■ TASK INPUT:
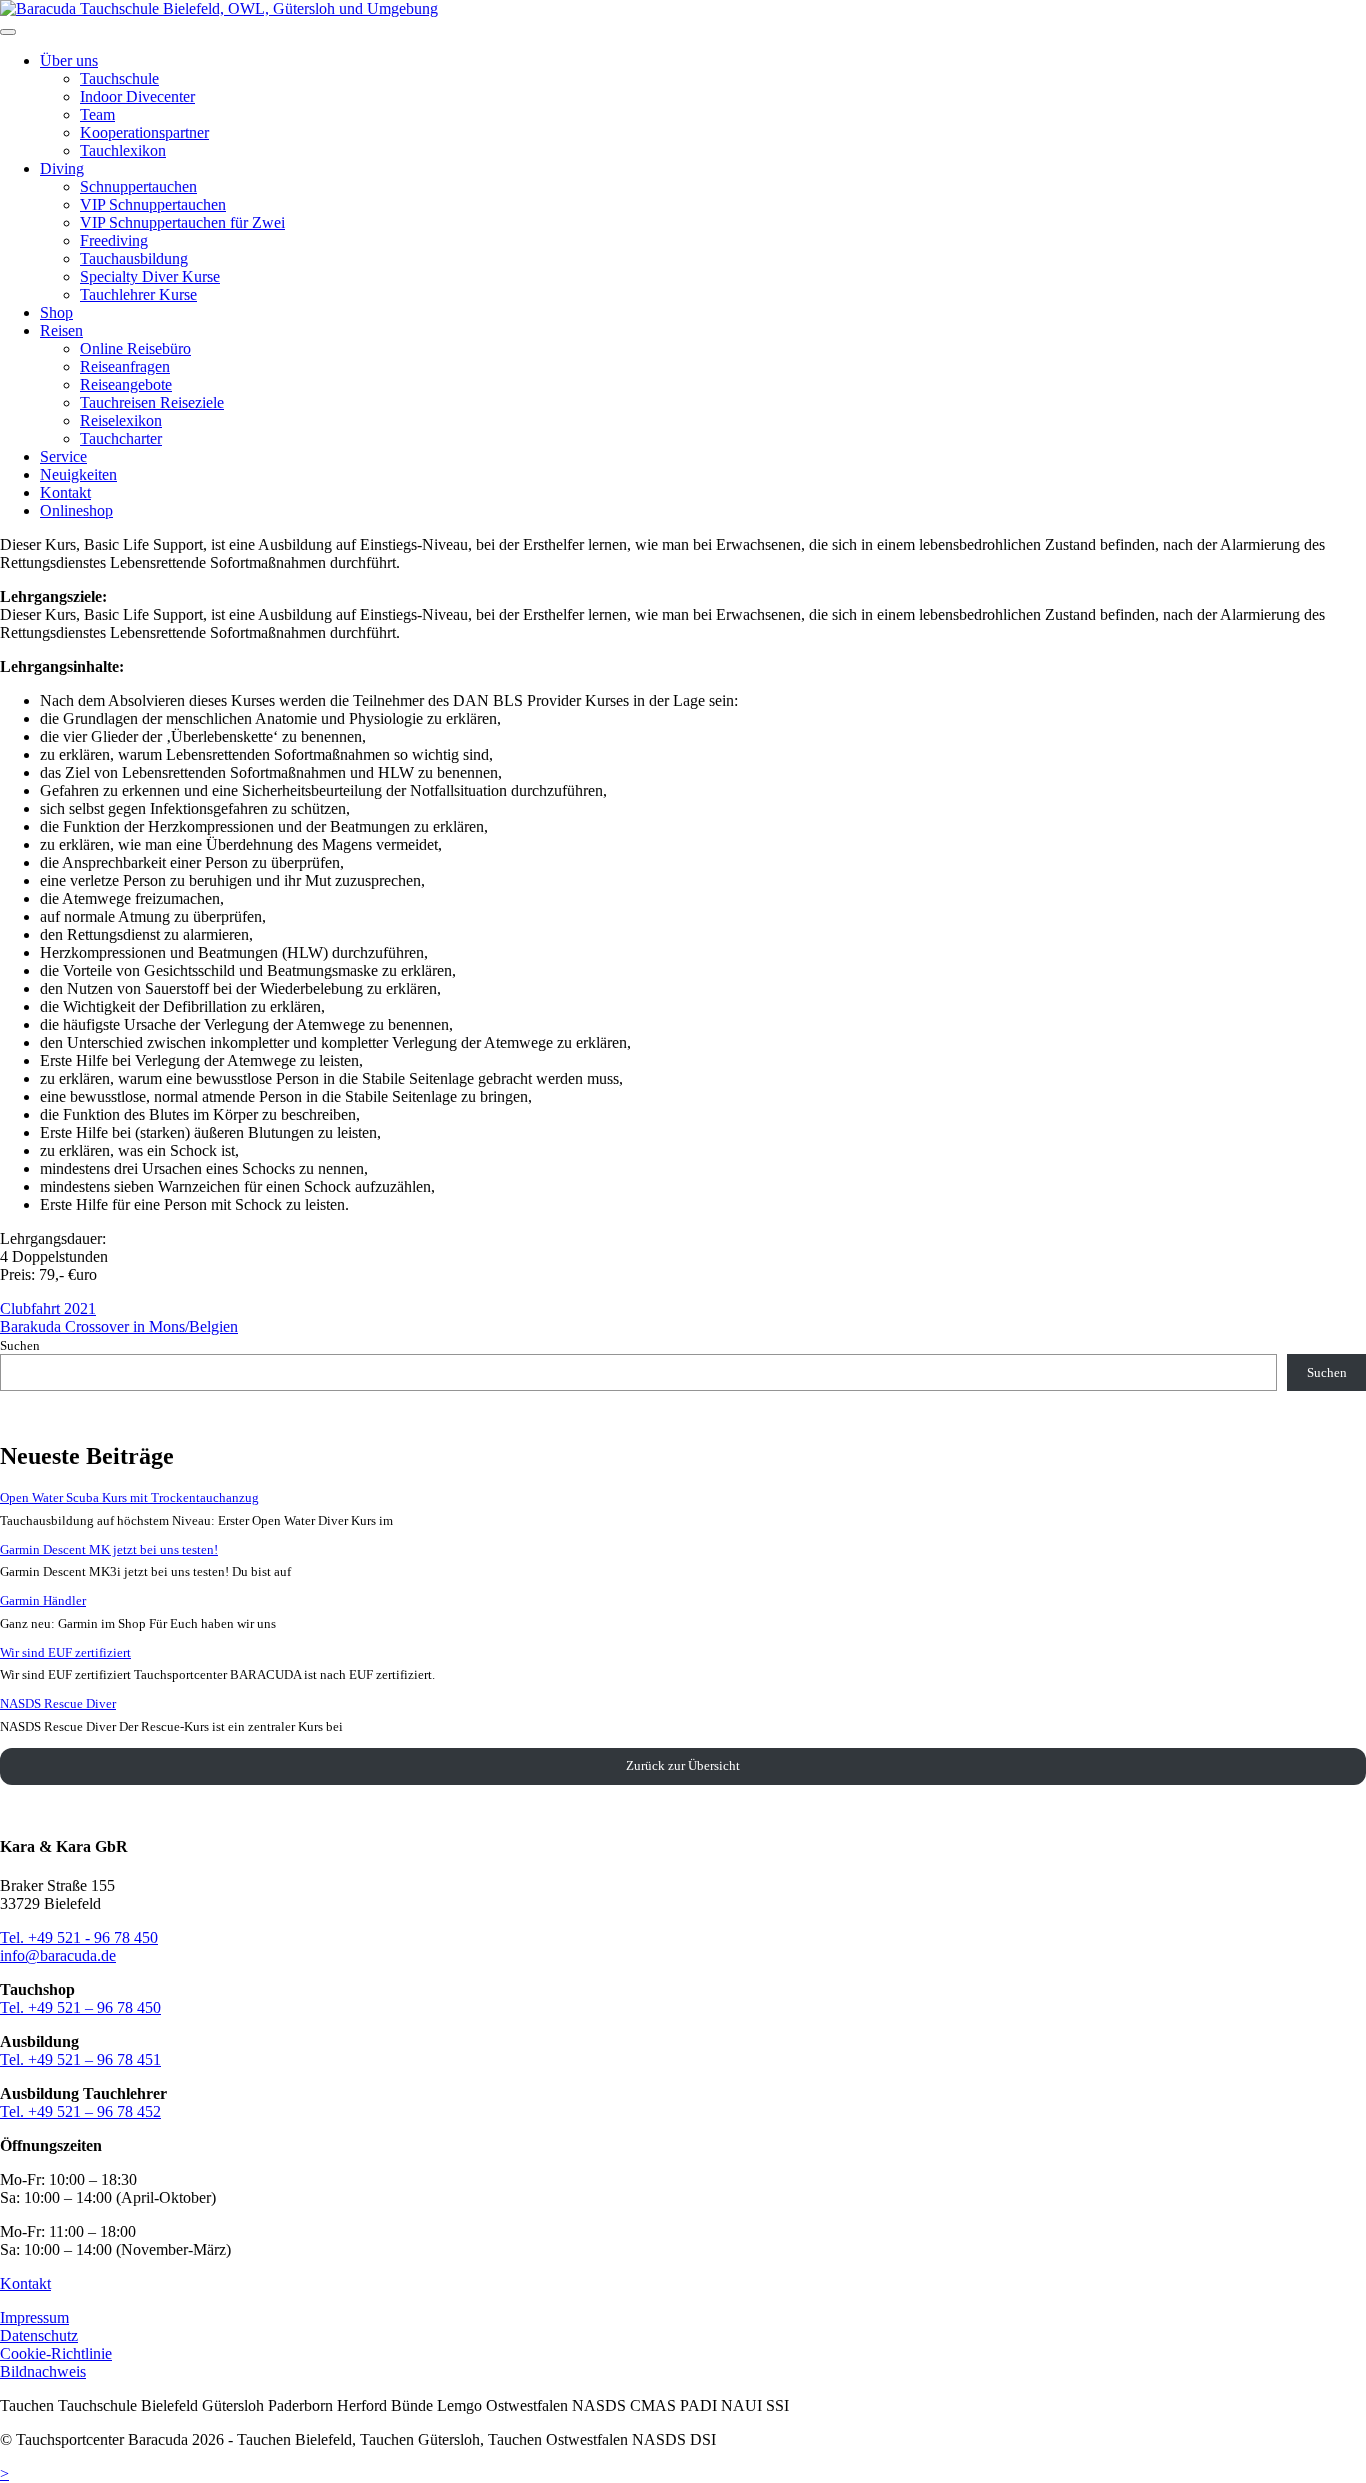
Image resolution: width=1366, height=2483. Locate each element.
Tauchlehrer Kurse (138, 294)
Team (97, 114)
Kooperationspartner (144, 132)
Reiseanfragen (125, 366)
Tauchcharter (121, 438)
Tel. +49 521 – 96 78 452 (80, 2111)
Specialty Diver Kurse (150, 276)
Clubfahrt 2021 (48, 1308)
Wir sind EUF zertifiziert (65, 1652)
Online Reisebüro (135, 348)
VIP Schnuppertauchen (153, 204)
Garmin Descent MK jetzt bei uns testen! (109, 1549)
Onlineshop (76, 510)
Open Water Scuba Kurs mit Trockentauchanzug (129, 1497)
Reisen (61, 330)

■ PROBLEM TO SOLVE: Nothing but the pictures may be dropped; output the records above exactly.

■ RESULT OF THE EXERCISE:
Image resolution: width=1366, height=2483. Locate each element.
Tauchlehrer Kurse (138, 294)
Team (97, 114)
Kooperationspartner (144, 132)
Reiseanfragen (125, 366)
Tauchcharter (121, 438)
Tel. +49 521 – 96 78 452 (80, 2111)
Specialty Diver Kurse (150, 276)
Clubfahrt 2021 (48, 1308)
Wir sind EUF zertifiziert (65, 1652)
Online Reisebüro (135, 348)
VIP Schnuppertauchen (153, 204)
Garmin Descent MK jetzt bei uns testen! (109, 1549)
Onlineshop (76, 510)
Open Water Scuba Kurs mit Trockentauchanzug (129, 1497)
Reisen (61, 330)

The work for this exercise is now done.